_Brief:_
Nothing should be left out: output all of the entries exactly.

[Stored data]
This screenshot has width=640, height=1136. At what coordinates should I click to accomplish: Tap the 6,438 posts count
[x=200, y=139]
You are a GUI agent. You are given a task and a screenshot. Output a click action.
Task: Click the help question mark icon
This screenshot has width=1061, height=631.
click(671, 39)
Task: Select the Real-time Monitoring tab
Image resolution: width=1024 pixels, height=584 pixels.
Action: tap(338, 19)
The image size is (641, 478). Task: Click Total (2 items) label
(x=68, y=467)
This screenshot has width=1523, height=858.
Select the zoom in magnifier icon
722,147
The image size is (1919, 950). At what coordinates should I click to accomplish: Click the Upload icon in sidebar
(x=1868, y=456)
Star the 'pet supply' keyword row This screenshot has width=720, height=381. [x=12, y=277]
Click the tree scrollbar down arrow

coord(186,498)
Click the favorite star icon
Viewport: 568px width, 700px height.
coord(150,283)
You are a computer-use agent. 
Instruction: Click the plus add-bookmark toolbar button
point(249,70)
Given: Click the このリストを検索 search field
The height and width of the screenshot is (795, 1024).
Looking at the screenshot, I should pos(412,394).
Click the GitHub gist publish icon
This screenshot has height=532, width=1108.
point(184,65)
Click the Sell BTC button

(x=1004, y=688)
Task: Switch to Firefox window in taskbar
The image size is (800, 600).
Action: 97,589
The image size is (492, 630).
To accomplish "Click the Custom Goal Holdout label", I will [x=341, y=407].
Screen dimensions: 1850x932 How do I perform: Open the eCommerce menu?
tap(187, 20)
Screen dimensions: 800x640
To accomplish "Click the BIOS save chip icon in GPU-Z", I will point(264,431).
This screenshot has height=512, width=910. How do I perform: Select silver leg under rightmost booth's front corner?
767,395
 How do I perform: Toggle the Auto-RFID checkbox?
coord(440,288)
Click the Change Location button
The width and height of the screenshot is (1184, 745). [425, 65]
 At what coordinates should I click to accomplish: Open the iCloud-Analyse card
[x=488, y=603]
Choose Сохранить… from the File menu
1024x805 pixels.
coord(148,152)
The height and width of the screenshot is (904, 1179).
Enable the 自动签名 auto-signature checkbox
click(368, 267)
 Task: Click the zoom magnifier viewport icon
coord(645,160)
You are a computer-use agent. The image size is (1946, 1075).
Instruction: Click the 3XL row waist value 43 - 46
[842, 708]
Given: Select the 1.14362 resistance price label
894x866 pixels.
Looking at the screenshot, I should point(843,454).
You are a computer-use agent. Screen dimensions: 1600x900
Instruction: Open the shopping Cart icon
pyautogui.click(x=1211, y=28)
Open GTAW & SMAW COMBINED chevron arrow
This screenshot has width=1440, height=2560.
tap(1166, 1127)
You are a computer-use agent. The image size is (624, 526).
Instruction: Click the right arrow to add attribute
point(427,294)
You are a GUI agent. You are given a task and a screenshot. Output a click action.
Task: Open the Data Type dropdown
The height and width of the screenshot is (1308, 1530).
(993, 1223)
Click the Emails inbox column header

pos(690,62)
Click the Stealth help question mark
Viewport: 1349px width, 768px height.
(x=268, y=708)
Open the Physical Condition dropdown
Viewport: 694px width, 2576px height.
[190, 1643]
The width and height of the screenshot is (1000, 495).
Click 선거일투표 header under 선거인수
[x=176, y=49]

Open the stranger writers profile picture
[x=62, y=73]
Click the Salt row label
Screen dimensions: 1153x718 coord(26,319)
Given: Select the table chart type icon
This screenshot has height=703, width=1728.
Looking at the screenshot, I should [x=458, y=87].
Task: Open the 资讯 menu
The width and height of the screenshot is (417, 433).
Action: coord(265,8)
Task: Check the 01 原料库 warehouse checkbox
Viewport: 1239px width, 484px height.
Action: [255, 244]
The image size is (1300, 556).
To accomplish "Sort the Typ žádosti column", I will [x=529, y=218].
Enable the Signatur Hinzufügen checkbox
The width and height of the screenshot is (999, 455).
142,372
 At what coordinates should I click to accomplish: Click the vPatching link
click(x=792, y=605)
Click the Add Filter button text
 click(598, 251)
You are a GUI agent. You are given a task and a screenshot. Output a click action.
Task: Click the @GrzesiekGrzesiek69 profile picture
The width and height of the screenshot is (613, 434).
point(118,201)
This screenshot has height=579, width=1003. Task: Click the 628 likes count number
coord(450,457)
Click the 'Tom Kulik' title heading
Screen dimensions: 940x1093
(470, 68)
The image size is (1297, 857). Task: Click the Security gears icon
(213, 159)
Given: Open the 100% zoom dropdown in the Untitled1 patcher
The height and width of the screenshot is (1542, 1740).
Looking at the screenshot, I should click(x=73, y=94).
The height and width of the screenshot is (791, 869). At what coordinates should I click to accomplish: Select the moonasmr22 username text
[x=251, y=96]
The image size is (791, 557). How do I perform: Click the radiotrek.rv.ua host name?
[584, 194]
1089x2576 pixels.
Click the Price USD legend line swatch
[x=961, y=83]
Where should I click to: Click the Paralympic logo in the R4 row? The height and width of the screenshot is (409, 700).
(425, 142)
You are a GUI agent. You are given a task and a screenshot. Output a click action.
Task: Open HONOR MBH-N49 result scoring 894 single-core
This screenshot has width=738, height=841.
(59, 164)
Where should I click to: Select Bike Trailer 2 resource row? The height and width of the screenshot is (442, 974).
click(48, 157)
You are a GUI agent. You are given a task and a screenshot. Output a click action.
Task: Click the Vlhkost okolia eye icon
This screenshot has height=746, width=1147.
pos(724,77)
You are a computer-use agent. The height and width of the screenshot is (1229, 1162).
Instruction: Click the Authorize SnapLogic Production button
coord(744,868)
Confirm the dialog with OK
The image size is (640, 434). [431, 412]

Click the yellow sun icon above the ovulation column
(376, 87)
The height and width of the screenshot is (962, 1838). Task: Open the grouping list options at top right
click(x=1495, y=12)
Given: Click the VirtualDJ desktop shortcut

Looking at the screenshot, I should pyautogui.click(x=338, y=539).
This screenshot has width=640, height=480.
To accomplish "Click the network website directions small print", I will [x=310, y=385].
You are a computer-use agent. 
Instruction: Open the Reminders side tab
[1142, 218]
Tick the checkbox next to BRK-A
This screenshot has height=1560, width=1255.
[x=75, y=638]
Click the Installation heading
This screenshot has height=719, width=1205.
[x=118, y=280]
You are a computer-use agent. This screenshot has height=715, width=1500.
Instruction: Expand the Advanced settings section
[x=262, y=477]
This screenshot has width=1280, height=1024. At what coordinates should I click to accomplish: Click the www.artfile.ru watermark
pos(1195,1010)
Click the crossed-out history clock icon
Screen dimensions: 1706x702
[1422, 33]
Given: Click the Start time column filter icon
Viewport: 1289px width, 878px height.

_Solved exercise:_
This screenshot has width=640, height=1136. At what coordinates should I click to accomplish: Tap the 6,438 posts count
[x=200, y=139]
You are a GUI agent. You are given a task and a screenshot. Output a click action.
Task: Click the help question mark icon
This screenshot has width=1061, height=631.
click(671, 39)
Task: Select the Real-time Monitoring tab
Image resolution: width=1024 pixels, height=584 pixels.
Action: tap(338, 19)
The image size is (641, 478). Task: Click Total (2 items) label
(x=68, y=467)
This screenshot has width=1523, height=858.
Select the zoom in magnifier icon
722,147
The image size is (1919, 950). At what coordinates should I click to accomplish: Click the Upload icon in sidebar
(x=1868, y=456)
Star the 'pet supply' keyword row This screenshot has width=720, height=381. [x=12, y=277]
Click the tree scrollbar down arrow

coord(186,498)
Click the favorite star icon
Viewport: 568px width, 700px height.
coord(150,283)
You are a computer-use agent. 
Instruction: Click the plus add-bookmark toolbar button
point(249,70)
Given: Click the このリストを検索 search field
The height and width of the screenshot is (795, 1024).
Looking at the screenshot, I should pos(412,394).
Click the GitHub gist publish icon
This screenshot has height=532, width=1108.
point(184,65)
Click the Sell BTC button

(x=1004, y=688)
Task: Switch to Firefox window in taskbar
The image size is (800, 600).
Action: 97,589
The image size is (492, 630).
To accomplish "Click the Custom Goal Holdout label", I will [x=341, y=407].
Screen dimensions: 1850x932 How do I perform: Open the eCommerce menu?
tap(187, 20)
Screen dimensions: 800x640
To accomplish "Click the BIOS save chip icon in GPU-Z", I will point(264,431).
This screenshot has height=512, width=910. How do I perform: Select silver leg under rightmost booth's front corner?
767,395
 How do I perform: Toggle the Auto-RFID checkbox?
coord(440,288)
Click the Change Location button
The width and height of the screenshot is (1184, 745). [425, 65]
 At what coordinates should I click to accomplish: Open the iCloud-Analyse card
[x=488, y=603]
Choose Сохранить… from the File menu
1024x805 pixels.
coord(148,152)
The height and width of the screenshot is (904, 1179).
Enable the 自动签名 auto-signature checkbox
click(368, 267)
 Task: Click the zoom magnifier viewport icon
coord(645,160)
You are a computer-use agent. The image size is (1946, 1075).
Instruction: Click the 3XL row waist value 43 - 46
[842, 708]
Given: Select the 1.14362 resistance price label
894x866 pixels.
Looking at the screenshot, I should point(843,454).
You are a computer-use agent. Screen dimensions: 1600x900
Instruction: Open the shopping Cart icon
pyautogui.click(x=1211, y=28)
Open GTAW & SMAW COMBINED chevron arrow
This screenshot has width=1440, height=2560.
tap(1166, 1127)
You are a computer-use agent. The image size is (624, 526).
Instruction: Click the right arrow to add attribute
point(427,294)
You are a GUI agent. You are given a task and a screenshot. Output a click action.
Task: Open the Data Type dropdown
The height and width of the screenshot is (1308, 1530).
(993, 1223)
Click the Emails inbox column header

pos(690,62)
Click the Stealth help question mark
Viewport: 1349px width, 768px height.
(x=268, y=708)
Open the Physical Condition dropdown
Viewport: 694px width, 2576px height.
[190, 1643]
The width and height of the screenshot is (1000, 495).
Click 선거일투표 header under 선거인수
[x=176, y=49]

Open the stranger writers profile picture
[x=62, y=73]
Click the Salt row label
Screen dimensions: 1153x718 coord(26,319)
Given: Select the table chart type icon
This screenshot has height=703, width=1728.
Looking at the screenshot, I should [x=458, y=87].
Task: Open the 资讯 menu
The width and height of the screenshot is (417, 433).
Action: coord(265,8)
Task: Check the 01 原料库 warehouse checkbox
Viewport: 1239px width, 484px height.
Action: [255, 244]
The image size is (1300, 556).
To accomplish "Sort the Typ žádosti column", I will [x=529, y=218].
Enable the Signatur Hinzufügen checkbox
The width and height of the screenshot is (999, 455).
142,372
 At what coordinates should I click to accomplish: Click the vPatching link
click(x=792, y=605)
Click the Add Filter button text
 click(598, 251)
You are a GUI agent. You are given a task and a screenshot. Output a click action.
Task: Click the @GrzesiekGrzesiek69 profile picture
The width and height of the screenshot is (613, 434).
point(118,201)
This screenshot has height=579, width=1003. Task: Click the 628 likes count number
coord(450,457)
Click the 'Tom Kulik' title heading
Screen dimensions: 940x1093
(470, 68)
The image size is (1297, 857). Task: Click the Security gears icon
(213, 159)
Given: Open the 100% zoom dropdown in the Untitled1 patcher
The height and width of the screenshot is (1542, 1740).
Looking at the screenshot, I should click(x=73, y=94).
The height and width of the screenshot is (791, 869). At what coordinates should I click to accomplish: Select the moonasmr22 username text
[x=251, y=96]
The image size is (791, 557). How do I perform: Click the radiotrek.rv.ua host name?
[584, 194]
1089x2576 pixels.
Click the Price USD legend line swatch
[x=961, y=83]
Where should I click to: Click the Paralympic logo in the R4 row? The height and width of the screenshot is (409, 700).
(425, 142)
You are a GUI agent. You are given a task and a screenshot. Output a click action.
Task: Open HONOR MBH-N49 result scoring 894 single-core
This screenshot has width=738, height=841.
(59, 164)
Where should I click to: Select Bike Trailer 2 resource row? The height and width of the screenshot is (442, 974).
click(48, 157)
You are a GUI agent. You are given a task and a screenshot. Output a click action.
Task: Click the Vlhkost okolia eye icon
This screenshot has height=746, width=1147.
pos(724,77)
You are a computer-use agent. The height and width of the screenshot is (1229, 1162).
Instruction: Click the Authorize SnapLogic Production button
coord(744,868)
Confirm the dialog with OK
The image size is (640, 434). [431, 412]

Click the yellow sun icon above the ovulation column
(376, 87)
The height and width of the screenshot is (962, 1838). Task: Open the grouping list options at top right
click(x=1495, y=12)
Given: Click the VirtualDJ desktop shortcut

Looking at the screenshot, I should pyautogui.click(x=338, y=539).
This screenshot has width=640, height=480.
To accomplish "Click the network website directions small print", I will [x=310, y=385].
You are a computer-use agent. 
Instruction: Open the Reminders side tab
[1142, 218]
Tick the checkbox next to BRK-A
This screenshot has height=1560, width=1255.
[x=75, y=638]
Click the Installation heading
This screenshot has height=719, width=1205.
[x=118, y=280]
You are a computer-use agent. This screenshot has height=715, width=1500.
Instruction: Expand the Advanced settings section
[x=262, y=477]
This screenshot has width=1280, height=1024. At what coordinates should I click to accomplish: Click the www.artfile.ru watermark
pos(1195,1010)
Click the crossed-out history clock icon
Screen dimensions: 1706x702
[1422, 33]
Given: Click the Start time column filter icon
Viewport: 1289px width, 878px height.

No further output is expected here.